Identifying HCC suspects to quickly and effectively identify missing HCC opportunities and protect your revenues
The risk adjustment model known as Hierarchical Condition Categories (HCCs) is used by the Centers for Medicare & Medicaid to prospectively estimate future year's predicted costs for enrollees. While this system has been in place since 2004 for Medicare Advantage plans, the model is now being applied to determine in part reimbursement for Accountable Care Organizations (ACOs) and the Hospital Value-Based Purchasing (HVBP) program. Under ACOs and the HVBP, providers assume more accountability and subsequent risk. This can translate into opportunity for providers who properly document each patient encounter; however, it can also translate into lost revenues and increased risk for those who don’t.
The challenge lies in the fact that there is no clear method that enables providers to know which HCCs they are missing before claims are sent out. In most cases, once revenue is lost, it is extremely hard for providers to get it back. And this assumes that providers can even identify where they missed HCCs.
As conventional approaches to finding HCCs are not effective, we looked to newer and smarter ways to support providers. So we applied the best and most advanced RevEgis patient phenotype platform to HCCs. This solution is able to model patients using historical data through a process that consumes thousands of characteristics at a patient level. RevEgis uses this information to identify HCC suspects so that a physician’s office or hospital can catch possible misses before they happen. The system “red flags” HCC suspects for review so that you can quickly and effectively identify missing HCC opportunities and protect your revenues.
This method is a true demonstration of patient level predictive models applied to a pure commercial condition yielding unmatched accuracy results – call it our HCC crystal ball.

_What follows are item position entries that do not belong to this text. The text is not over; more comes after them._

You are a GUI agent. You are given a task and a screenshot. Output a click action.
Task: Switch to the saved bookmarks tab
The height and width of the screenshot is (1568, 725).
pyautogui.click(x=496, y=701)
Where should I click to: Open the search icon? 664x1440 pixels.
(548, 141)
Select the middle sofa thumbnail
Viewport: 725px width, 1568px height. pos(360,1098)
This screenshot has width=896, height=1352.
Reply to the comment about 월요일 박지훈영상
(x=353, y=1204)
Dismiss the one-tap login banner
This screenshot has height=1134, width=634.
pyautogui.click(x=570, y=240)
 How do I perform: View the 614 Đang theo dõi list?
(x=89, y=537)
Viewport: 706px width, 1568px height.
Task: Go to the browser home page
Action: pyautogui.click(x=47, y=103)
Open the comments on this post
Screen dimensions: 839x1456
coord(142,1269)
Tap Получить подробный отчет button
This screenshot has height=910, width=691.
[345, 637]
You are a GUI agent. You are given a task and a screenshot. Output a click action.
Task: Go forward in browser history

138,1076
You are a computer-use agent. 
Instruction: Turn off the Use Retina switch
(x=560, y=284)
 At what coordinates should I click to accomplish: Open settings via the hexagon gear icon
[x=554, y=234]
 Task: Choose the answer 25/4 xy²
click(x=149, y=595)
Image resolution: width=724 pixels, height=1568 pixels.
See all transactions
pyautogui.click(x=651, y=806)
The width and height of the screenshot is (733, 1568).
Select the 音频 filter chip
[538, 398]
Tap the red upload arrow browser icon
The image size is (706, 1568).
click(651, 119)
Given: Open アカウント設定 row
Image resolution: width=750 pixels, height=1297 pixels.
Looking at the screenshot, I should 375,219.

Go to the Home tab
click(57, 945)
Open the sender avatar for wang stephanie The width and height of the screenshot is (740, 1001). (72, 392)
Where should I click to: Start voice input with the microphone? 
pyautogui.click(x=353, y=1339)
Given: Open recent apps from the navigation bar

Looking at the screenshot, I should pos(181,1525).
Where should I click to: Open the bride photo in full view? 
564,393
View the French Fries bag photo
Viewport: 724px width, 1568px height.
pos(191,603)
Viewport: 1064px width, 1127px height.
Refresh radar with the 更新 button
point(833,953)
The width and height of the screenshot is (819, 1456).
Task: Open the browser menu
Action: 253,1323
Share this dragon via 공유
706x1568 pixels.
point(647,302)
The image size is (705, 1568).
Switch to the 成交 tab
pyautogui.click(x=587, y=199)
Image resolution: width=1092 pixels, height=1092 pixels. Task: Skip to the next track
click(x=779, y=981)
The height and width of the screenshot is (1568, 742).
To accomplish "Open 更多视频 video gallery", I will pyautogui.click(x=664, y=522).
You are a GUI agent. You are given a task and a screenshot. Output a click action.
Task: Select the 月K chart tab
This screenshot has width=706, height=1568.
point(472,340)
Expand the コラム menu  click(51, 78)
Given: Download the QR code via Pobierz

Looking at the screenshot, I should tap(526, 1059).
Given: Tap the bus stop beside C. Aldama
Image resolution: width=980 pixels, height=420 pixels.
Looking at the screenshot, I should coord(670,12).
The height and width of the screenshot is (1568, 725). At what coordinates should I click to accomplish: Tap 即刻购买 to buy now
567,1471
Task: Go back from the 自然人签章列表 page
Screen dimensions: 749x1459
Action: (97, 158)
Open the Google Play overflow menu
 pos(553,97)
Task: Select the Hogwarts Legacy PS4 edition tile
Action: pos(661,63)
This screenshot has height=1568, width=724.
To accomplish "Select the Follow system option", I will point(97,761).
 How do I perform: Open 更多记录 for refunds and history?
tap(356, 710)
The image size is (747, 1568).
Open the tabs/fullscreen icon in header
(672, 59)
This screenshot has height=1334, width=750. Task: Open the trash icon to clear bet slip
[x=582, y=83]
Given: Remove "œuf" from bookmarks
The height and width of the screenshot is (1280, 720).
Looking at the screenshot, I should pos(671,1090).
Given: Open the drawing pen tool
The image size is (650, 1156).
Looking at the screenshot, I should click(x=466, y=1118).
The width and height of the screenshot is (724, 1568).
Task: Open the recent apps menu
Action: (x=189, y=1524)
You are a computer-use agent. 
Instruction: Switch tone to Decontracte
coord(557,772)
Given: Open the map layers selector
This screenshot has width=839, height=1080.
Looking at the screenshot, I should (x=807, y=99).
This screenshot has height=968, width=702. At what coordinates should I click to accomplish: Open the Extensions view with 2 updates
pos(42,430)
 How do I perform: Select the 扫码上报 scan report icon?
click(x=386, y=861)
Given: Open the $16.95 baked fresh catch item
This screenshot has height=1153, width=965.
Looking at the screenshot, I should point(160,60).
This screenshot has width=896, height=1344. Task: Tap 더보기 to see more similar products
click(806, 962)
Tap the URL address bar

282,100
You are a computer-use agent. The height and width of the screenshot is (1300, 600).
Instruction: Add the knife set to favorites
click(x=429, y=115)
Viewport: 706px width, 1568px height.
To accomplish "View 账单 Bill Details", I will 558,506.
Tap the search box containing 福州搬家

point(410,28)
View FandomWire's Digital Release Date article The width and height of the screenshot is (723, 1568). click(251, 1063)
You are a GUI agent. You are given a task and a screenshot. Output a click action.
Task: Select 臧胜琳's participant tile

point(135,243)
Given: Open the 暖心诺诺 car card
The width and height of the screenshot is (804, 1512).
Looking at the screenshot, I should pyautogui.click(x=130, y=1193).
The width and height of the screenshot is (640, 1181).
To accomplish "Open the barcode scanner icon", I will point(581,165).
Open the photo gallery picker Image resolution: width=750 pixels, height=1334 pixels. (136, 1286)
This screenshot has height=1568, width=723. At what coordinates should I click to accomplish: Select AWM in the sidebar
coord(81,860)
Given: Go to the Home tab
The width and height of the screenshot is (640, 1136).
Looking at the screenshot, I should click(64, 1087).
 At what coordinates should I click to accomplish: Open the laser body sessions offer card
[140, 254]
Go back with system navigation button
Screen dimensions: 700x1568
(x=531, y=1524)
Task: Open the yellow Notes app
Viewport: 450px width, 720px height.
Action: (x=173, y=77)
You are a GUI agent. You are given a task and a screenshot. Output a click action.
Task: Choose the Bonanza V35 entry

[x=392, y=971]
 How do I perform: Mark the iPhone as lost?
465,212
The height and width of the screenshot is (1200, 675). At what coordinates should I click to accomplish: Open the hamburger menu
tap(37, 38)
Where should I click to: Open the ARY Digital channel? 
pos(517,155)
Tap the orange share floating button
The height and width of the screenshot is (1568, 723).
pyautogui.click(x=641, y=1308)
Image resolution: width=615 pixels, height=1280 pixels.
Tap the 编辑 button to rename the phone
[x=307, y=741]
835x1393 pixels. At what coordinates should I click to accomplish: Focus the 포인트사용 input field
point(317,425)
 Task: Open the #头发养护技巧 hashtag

While there is a clear risk when HCCs are tied to revenue, there are other important aspects of HCCs that providers need to consider. Higher HCC capture has shown a correlation to an improved case mix index because of the overlap between HCC diagnoses and CC/MCC diagnosis. Additionally, outpatient documentation improvements targeted at better HCC capture lead to optimized inpatient clinical management by providing higher quality information about a patient. And HCC capture provides hospitals with another tool to compare risk adjusted physician performance and target documentation improvement opportunities.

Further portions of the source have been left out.